As many of you know, the Unitarian Universalist Association is being forced to take a look at some difficult truths about itself.  Long committed to the work of racial justice, UUA staff is nonetheless overwhelmingly, and disturbingly, white (and cis-male ordained folk, but let’s save that for another time).  The Association breakers down its workforce into six categories, from Executives to Service Workers.  84% of Service Workers – the “lowest rung,” if you will – are people of color, as compared with only 17% who are white.  In none of the other five categories do people of color make up more than 11%, while in no other category do whites make up less than 75%.

Such a glaring disparity is not a coincidence, any more than the predominance of cis-males in positions of authority in our culture is a coincidence. Both reflect the working of systems of domination and oppression.  That’s the way such systems work.  That’s why systemic racism often is called “white supremacy” now, because it makes brutally clear that the intent of racism is to keep whites “supreme,” as in, “superior to all others, strongest, most important, or most powerful.” 

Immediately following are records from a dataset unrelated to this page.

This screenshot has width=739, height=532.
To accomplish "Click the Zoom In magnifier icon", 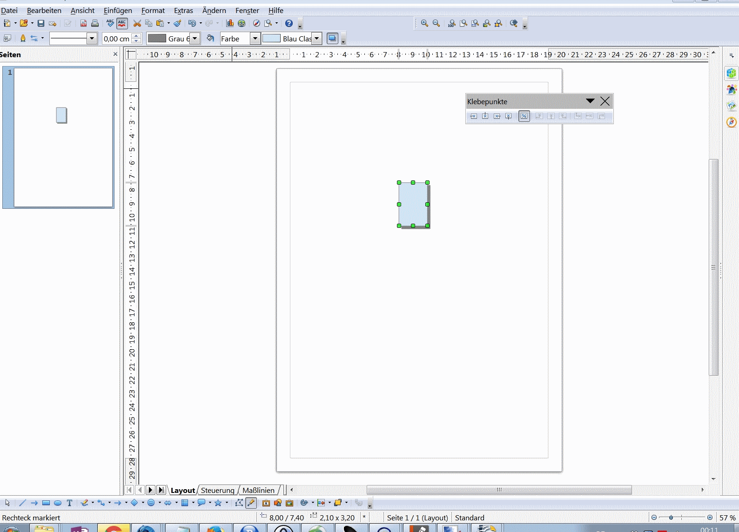I will coord(424,23).
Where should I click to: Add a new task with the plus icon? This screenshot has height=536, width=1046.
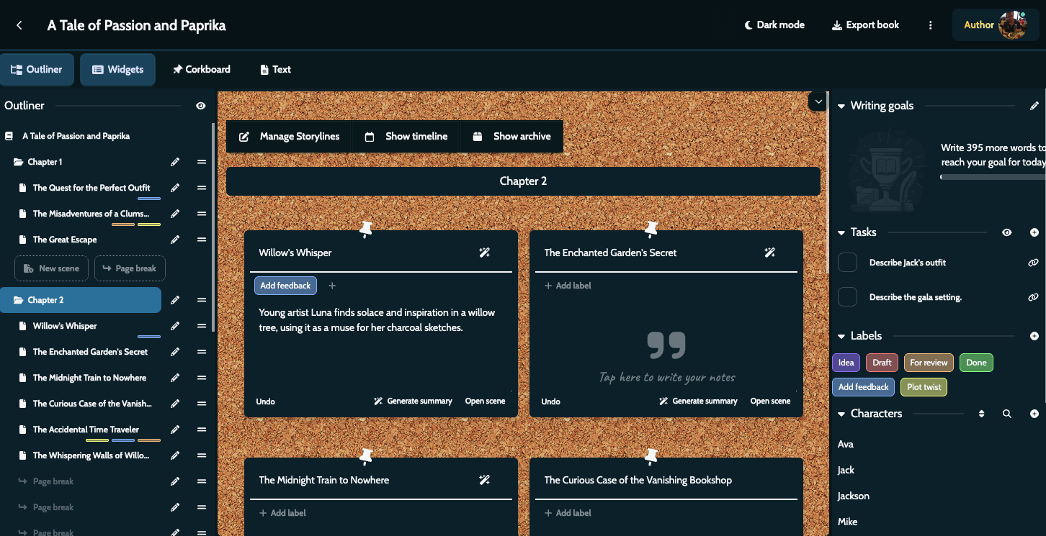click(x=1034, y=232)
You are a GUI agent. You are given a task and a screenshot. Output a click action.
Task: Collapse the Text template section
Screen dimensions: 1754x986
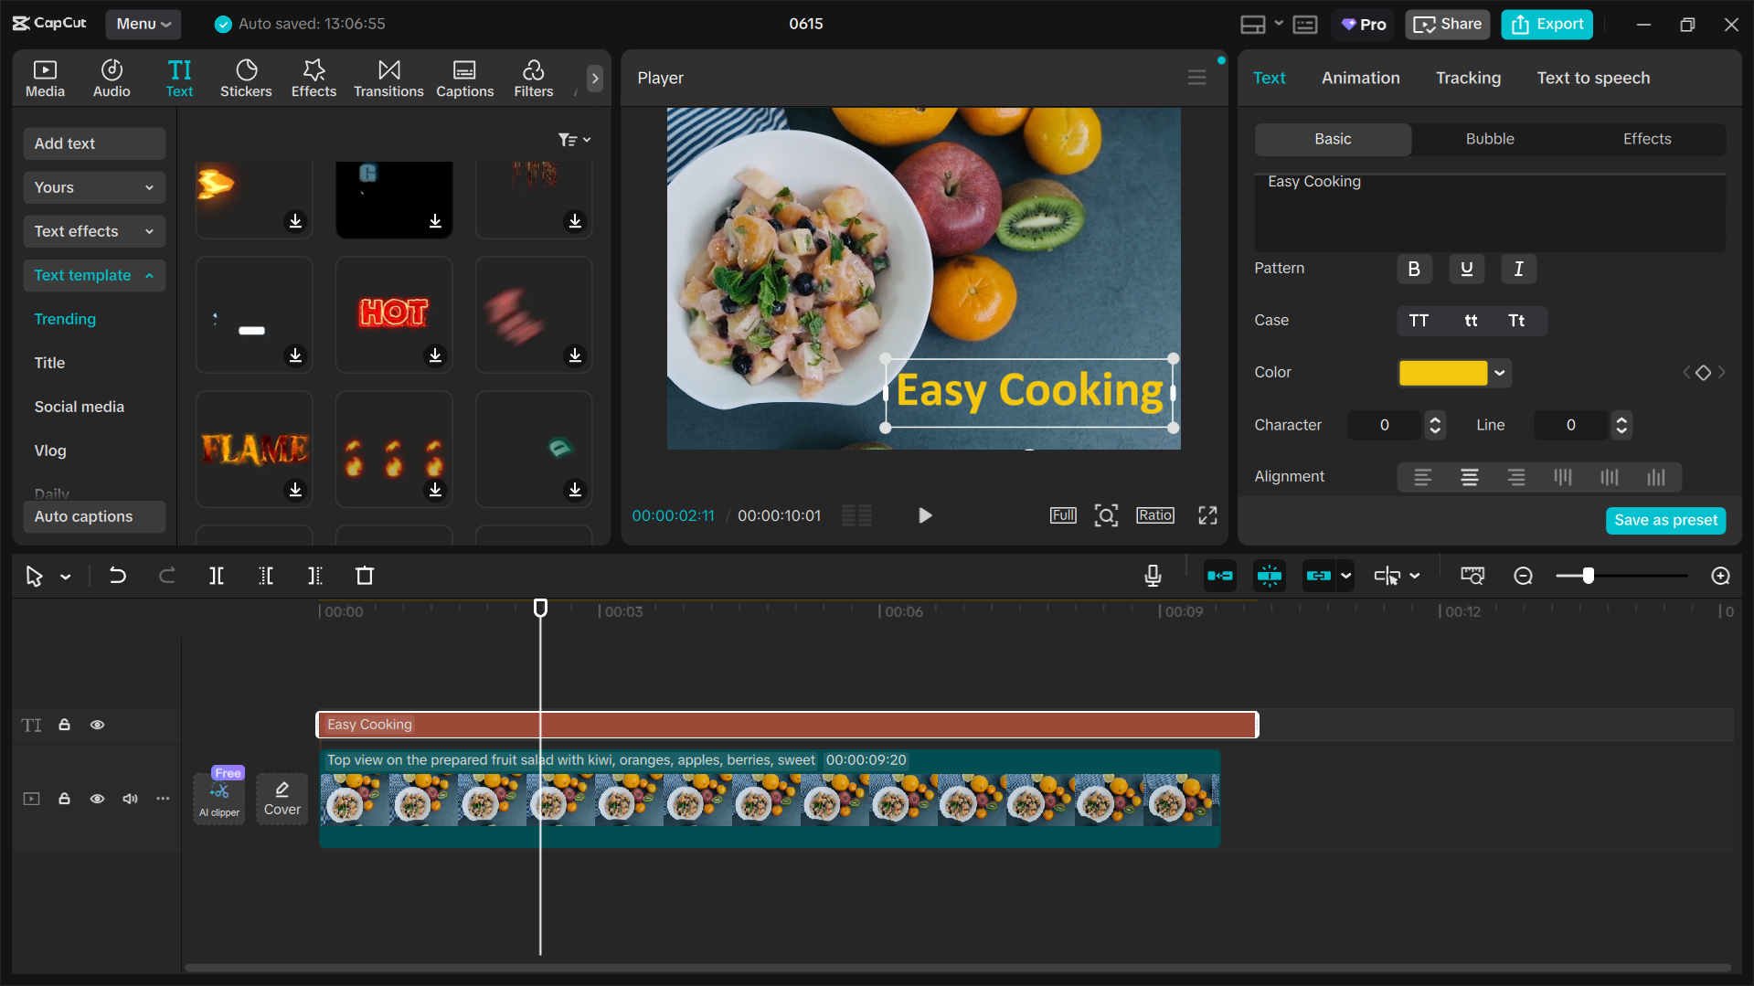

There is a difference between saying that an institution is infected by and perpetuating white supremacy, and saying that it is a “white supremacist” institution.  This distinction often gets lost on whites when an institution they are involved with is called out for its embodiment of white supremacy.  “What do you mean?” these good-hearted, well-meaning people will say.  “It’s not like we’re the KKK or anything.”  And that’s true.  Yet it can also be true – and usually is – that the institution is nonetheless complicit in perpetuating systems of oppression.  In our culture, an individual or an organization can barely help it – racism is the air we breath, it has seeped into our DNA, and it blinds us to its presence at every turn.

I began with differentiating between change and transformation, because nearly all attempts to “undo racism” really are efforts at changing things.  Some sensitivity trainings and workshops on cultural competency are offered, perhaps even mandated.  Statements of commitment are made.  If that commitment is real, there might be a change or two made to, for instance, hiring practices, but ultimately what results is a better caterpillar instead of the needed butterfly.  Another metaphor that makes the point is “rearranging deck chairs on the Titanic.”

At the cluster event we hosted last month, “Showing Up: a racial justice conference,” I was introduced to a new (to me) term – prefigurative politics.  The idea is that an organization that’s working for change should be organized to reflect the desired change.  (In other words, “be the change you want to see.”)  The UUA is not organized – in philosophy or practicalities – like the anti-racist, multi-cultural, anti-oppression world we want to see.  And the sad truth is that as long as it is organized the way it is, the best we can hope for is change.  True transformation will elude us, and nothing short of transformation is what we need.

So here’s what a scientist might call a thought experiment: What would our Association look like if the experiences, perspectives, learnings, and expertise of people of color were at the center of things, rather than on the periphery?  What would the UUA be like if it were disbanded, and then recreated by, and primarily for, people of color?  I believe we’d see the caterpillar of white supremacy transformed into the butterfly of mutual liberation.

Pax tecum,

RevWik


PS – TJMC is an institution as well.  Just sayin’

This "White Supremacy Triangle" has been useful in helping people to visualize the breadth and depth of the term white supremacy.  Think of it as an iceberg.  Above the waterline are examples of overt white supremacist behavior, groups, etc.  Below the waterline are examples of behaviors which serve to reinforce and perpetuate systems and structures that maintain a "supreme" position for people who identify as, or are identified as, white.  Because of the dominant culture in which we live, whites "live and move and have their being," as it were, as part of a culture of white supremacy, whether or not they, themselves, are white supremacists.